A arte de sorrir
Meu avô era protético. Dentista prático. Jamais fora à academia, jamais estudou formalmente coisa alguma. Aprendeu sozinho a fazer dentaduras e as suas eram consideradas as melhores da região. Resistentes, bem feitas, capazes de atravessar décadas numa boca sem comprometer o visual do cidadão.
Seu Felintro aprendeu a fazer fazendo. Essa arte de melhorar sorrisos exigiu que alguém lhe fosse cobaia e para tal intento escolheu minha avó, Dona Lorde - como era conhecida. Uma mulher bonita, de olhos azuis e, submissa irremediável, enfrentou a tortura de ter todos os dentes arrancados para que o marido pudesse treinar a técnica.
Valeu à pena, não ficaram ricos, mas conseguiram ter uma vida boa, confortável e digna, fazendo sorrir todos os desdentados da pequena Taiobeiras. Ela o ajudava na produção, mas ele era o artista conhecido por todos. Isso era uma coisa muito comum naquela época. Muitas mulheres se submeteram a atos semelhantes para exaltar a situação social, política, artística, ou qual fosse a condição do marido. Era para o bem da família, então era aceitável.
Em tempos modernos dificilmente se encontrará outra dona Lorde por aí. Capaz de comprometer a própria beleza e qualidade de vida para que o marido aprenda um ofício que possa sustentar a família. Isso era dignidade! Isso era papel da mulher.
Hoje não. Ninguém mais quer perder dentes para agradar a quem quer que seja. Muito pelo contrário, está cheio de gente super a fim de “sorrir com a dentadura alheia”.
Não obstante ser a dentadura algo de extrema pessoalidade, há quem a empreste vez ou outra - no sentir de minha sogra. Ela usa tal expressão quando alguém se apodera de algo, ou alguma ideia de outrem a fim de promover-se. É muito comum ver pessoas em evidência por algo que não fizeram. É um livro que você encomenda e coloca seu nome como autor, é uma música que você compra (quando não furta), grava e vende como se sua fosse, é uma monografia que você apresenta e assume como sua mesmo sem ter escrito uma linha que seja, é uma aparência que você ostenta embora esteja atolado em dívidas para manter.
Mas a dentadura alheia, além de nojenta, pode não lhe caber perfeitamente. Ela lhe será desconfortável por toda vida. Imagine se declarar autor de uma obra que foi feita por outrem! Uma hora a máscara cai. Alguém perceberá que seu vocabulário não corresponde ao do “seu” livro, alguém perceberá que seu conhecimento é tacanho em relação à obra a que chama de sua.

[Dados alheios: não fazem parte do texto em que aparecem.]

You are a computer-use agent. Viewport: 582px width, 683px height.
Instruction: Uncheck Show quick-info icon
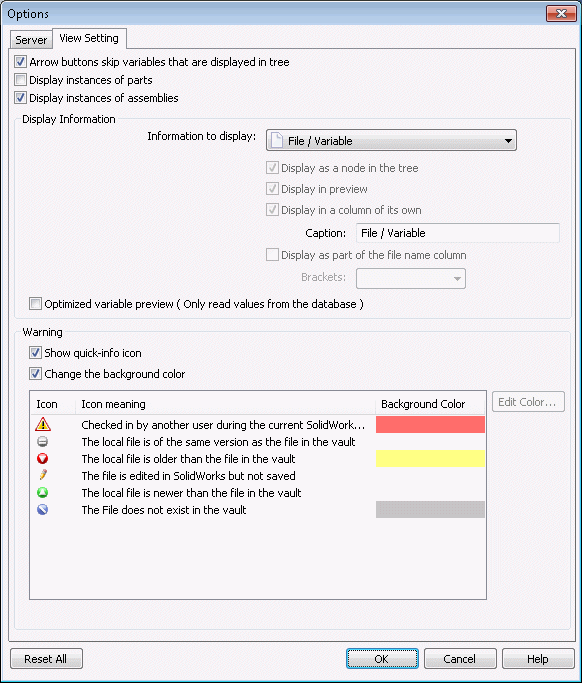(x=35, y=352)
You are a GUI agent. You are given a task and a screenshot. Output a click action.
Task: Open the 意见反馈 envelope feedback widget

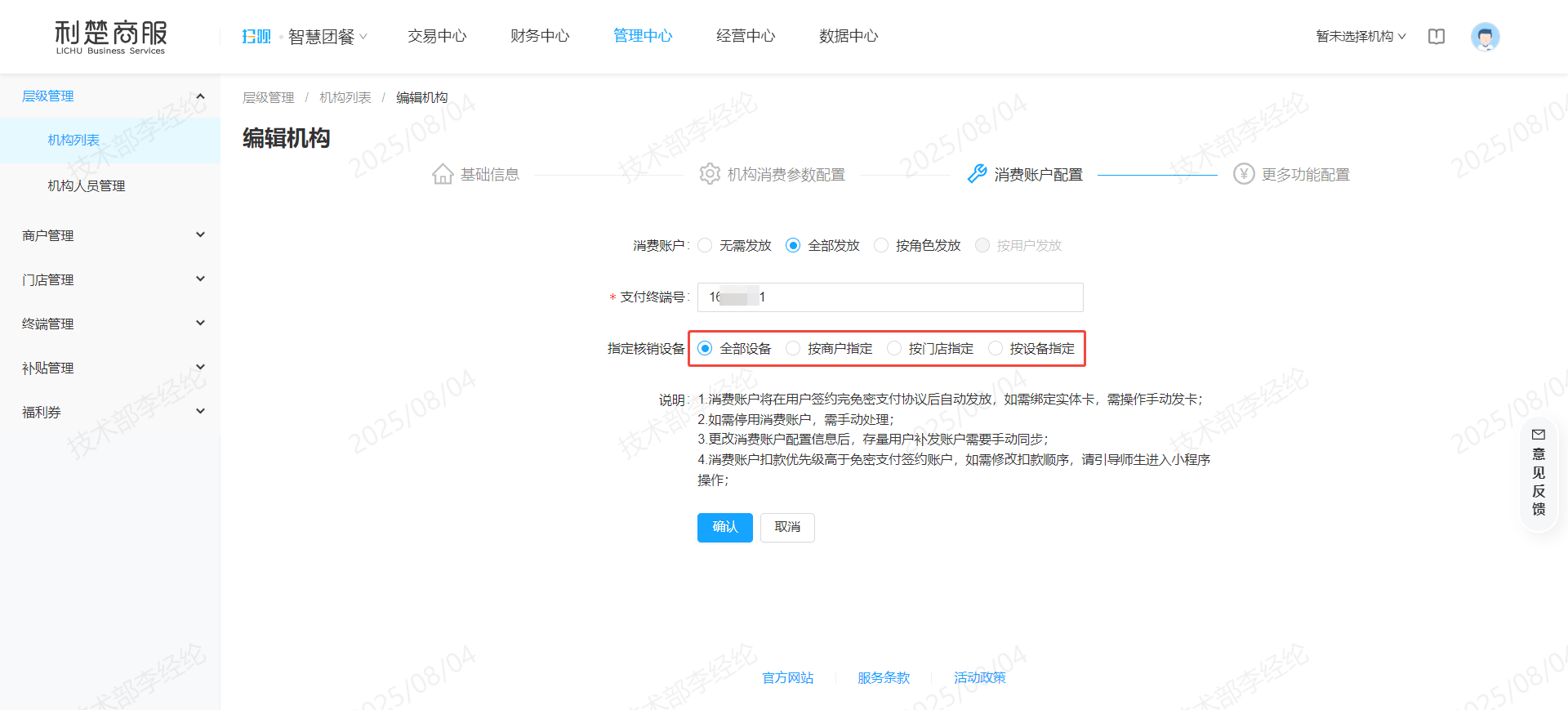click(1539, 472)
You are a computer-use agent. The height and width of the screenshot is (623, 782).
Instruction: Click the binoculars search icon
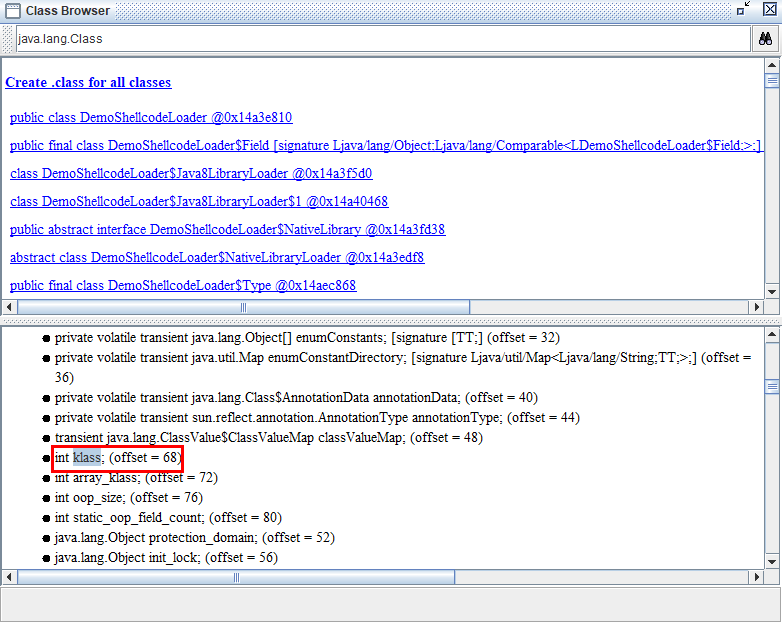[764, 39]
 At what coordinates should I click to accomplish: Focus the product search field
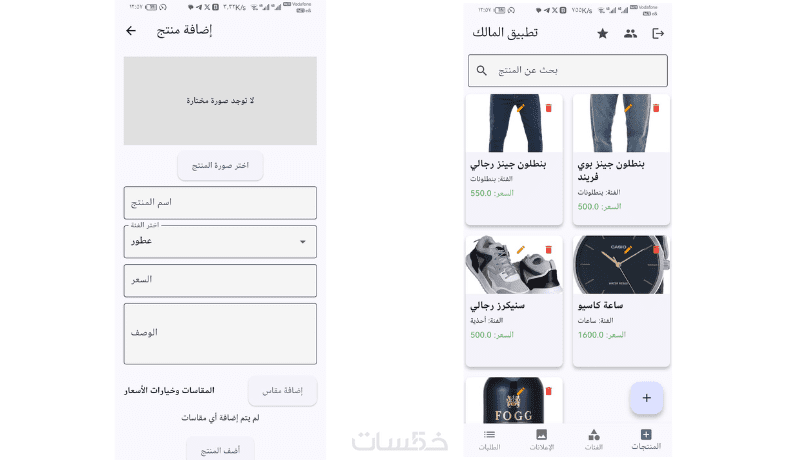point(567,70)
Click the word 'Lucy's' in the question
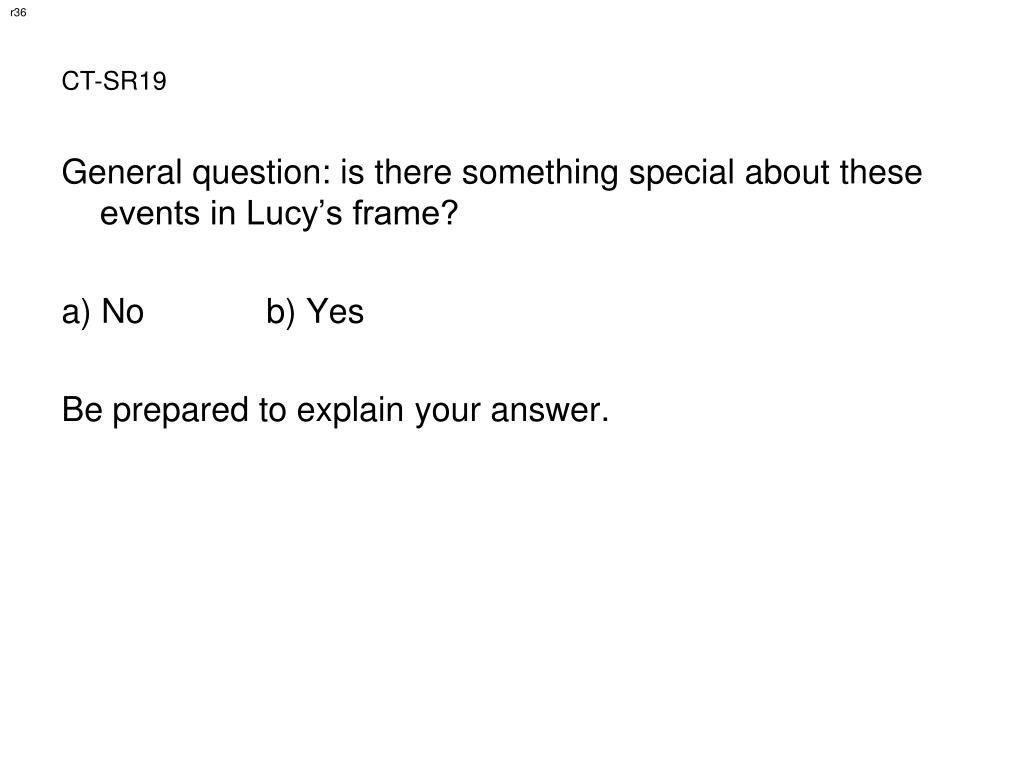The width and height of the screenshot is (1024, 768). (x=294, y=214)
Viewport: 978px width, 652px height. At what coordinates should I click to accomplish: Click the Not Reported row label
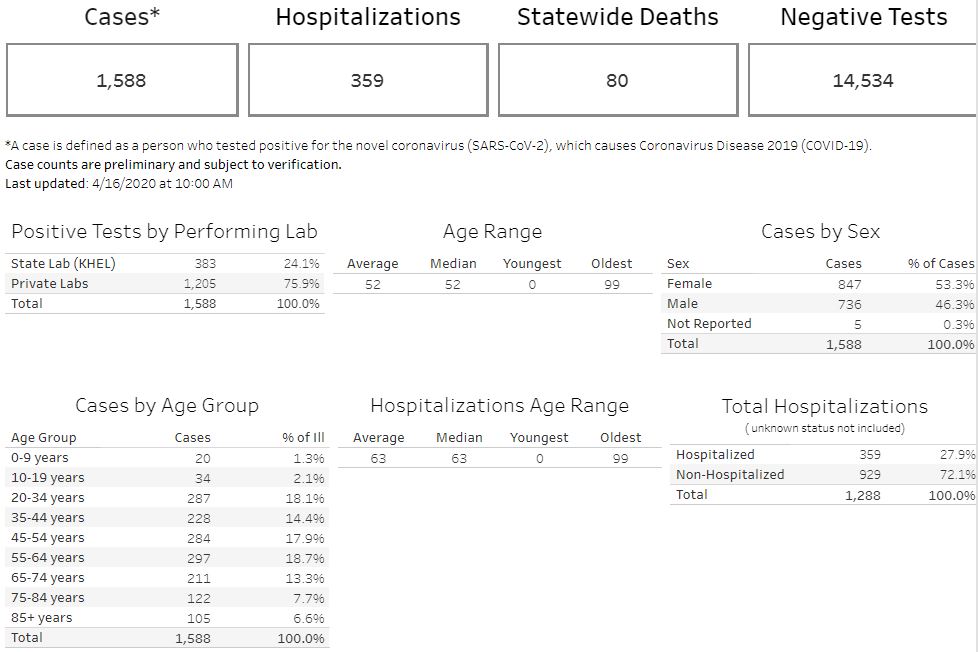709,324
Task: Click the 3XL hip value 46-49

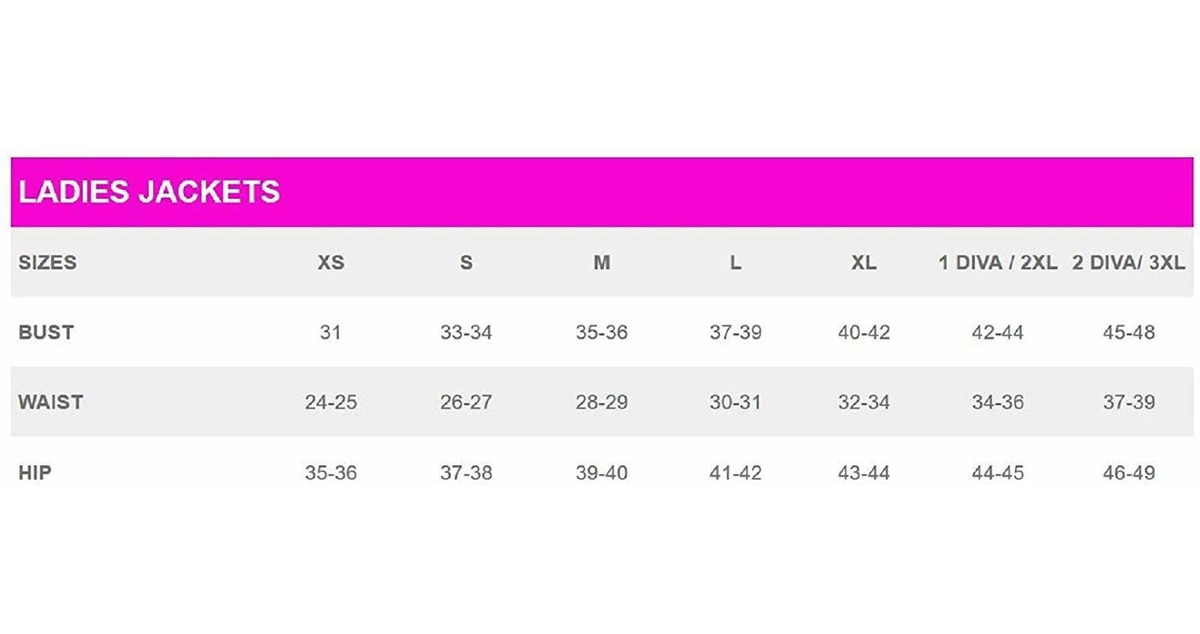Action: click(x=1128, y=473)
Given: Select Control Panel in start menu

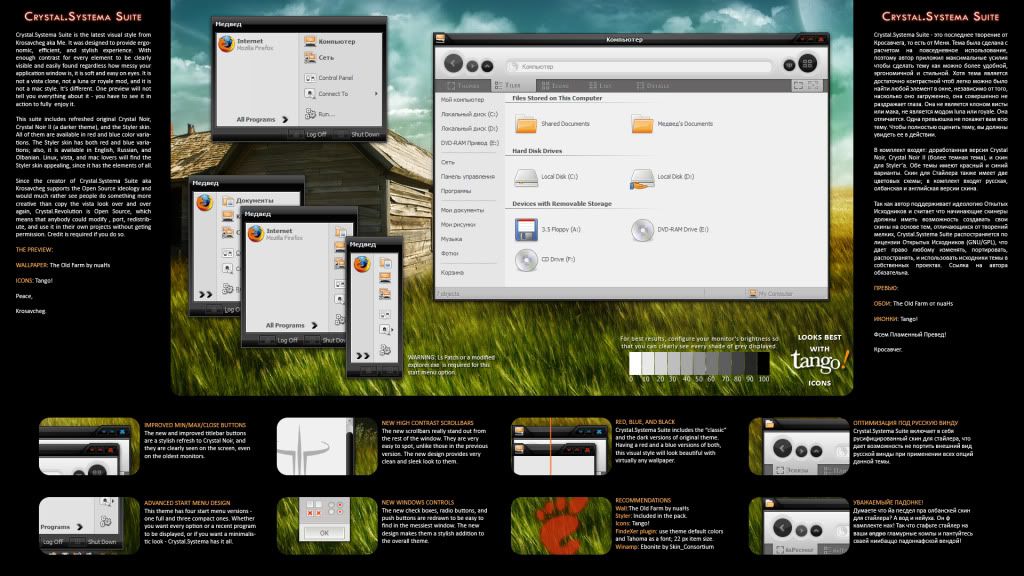Looking at the screenshot, I should 334,77.
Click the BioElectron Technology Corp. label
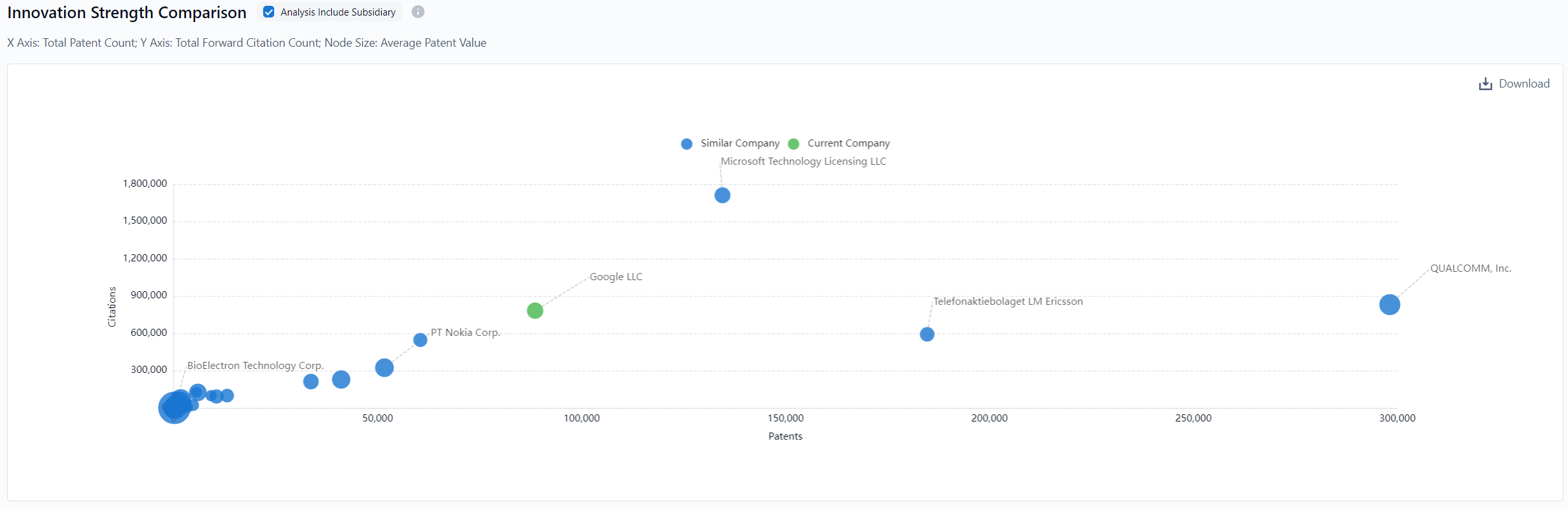 (255, 366)
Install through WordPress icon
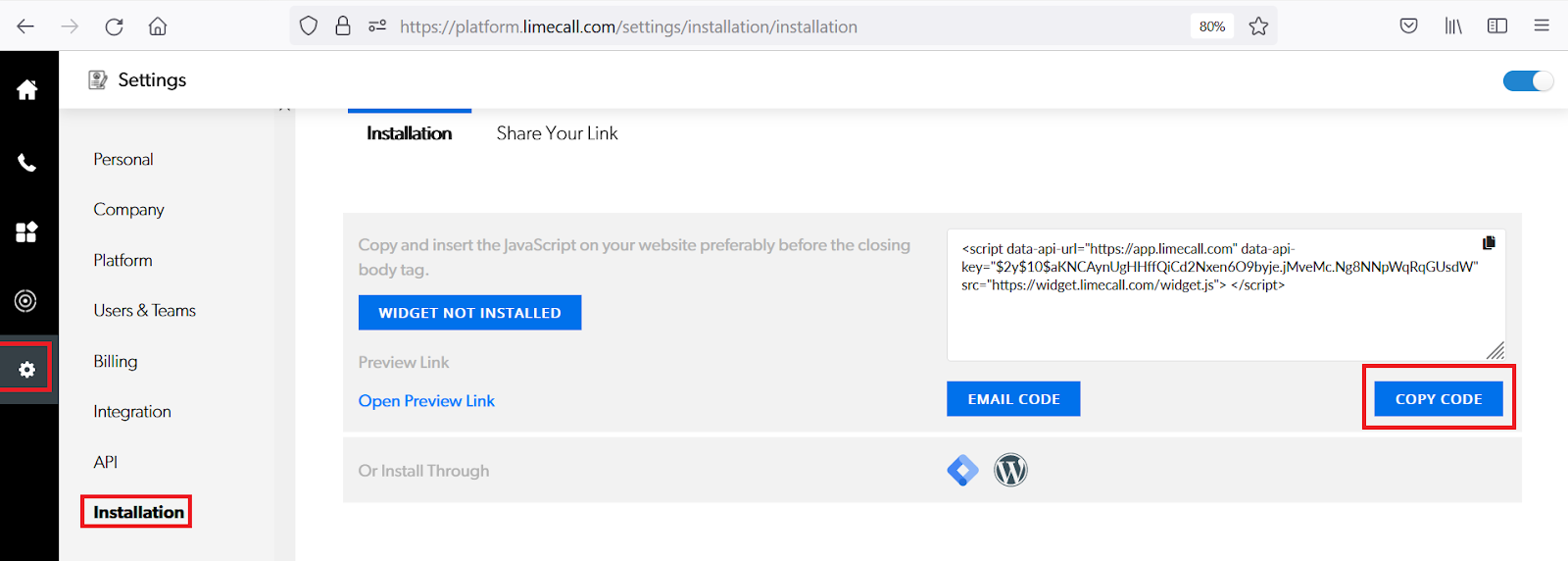 (1010, 471)
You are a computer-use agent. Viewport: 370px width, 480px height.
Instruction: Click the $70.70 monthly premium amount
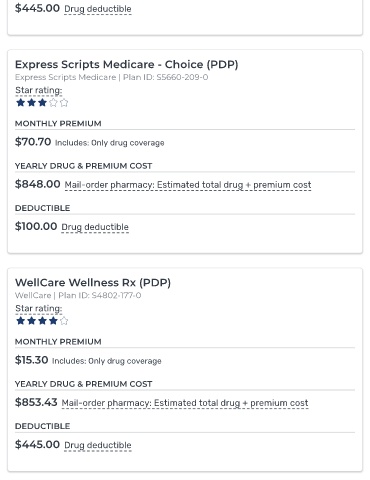[x=33, y=142]
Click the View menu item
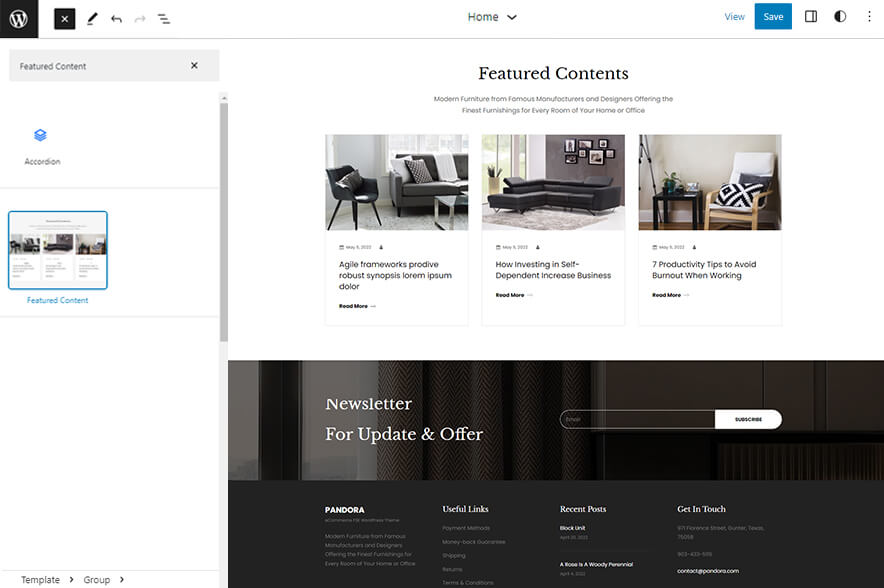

Como em algum momento as mentiras que você sustentou por tanto tempo irão ruir. “Não há nada oculto que não venha a ser revelado” (Mc. 4:22)
Já não se fazem mais dentaduras como as de Seu Felintro, sob medida, resistentes e de excelente qualidade, como já não há mais mulheres como Dona Lorde. Há cada um com seu cada qual, e que cada qual aprenda a valorizar o que lhe é próprio e a respeitar o que é do outro, creditando de forma respeitosa, seja a obra, seja o trabalho, seja a aparência.
O segredo dos bons sorrisos é a honestidade. Nenhum sorriso é mais bonito do que aquele que não deve nada a ninguém.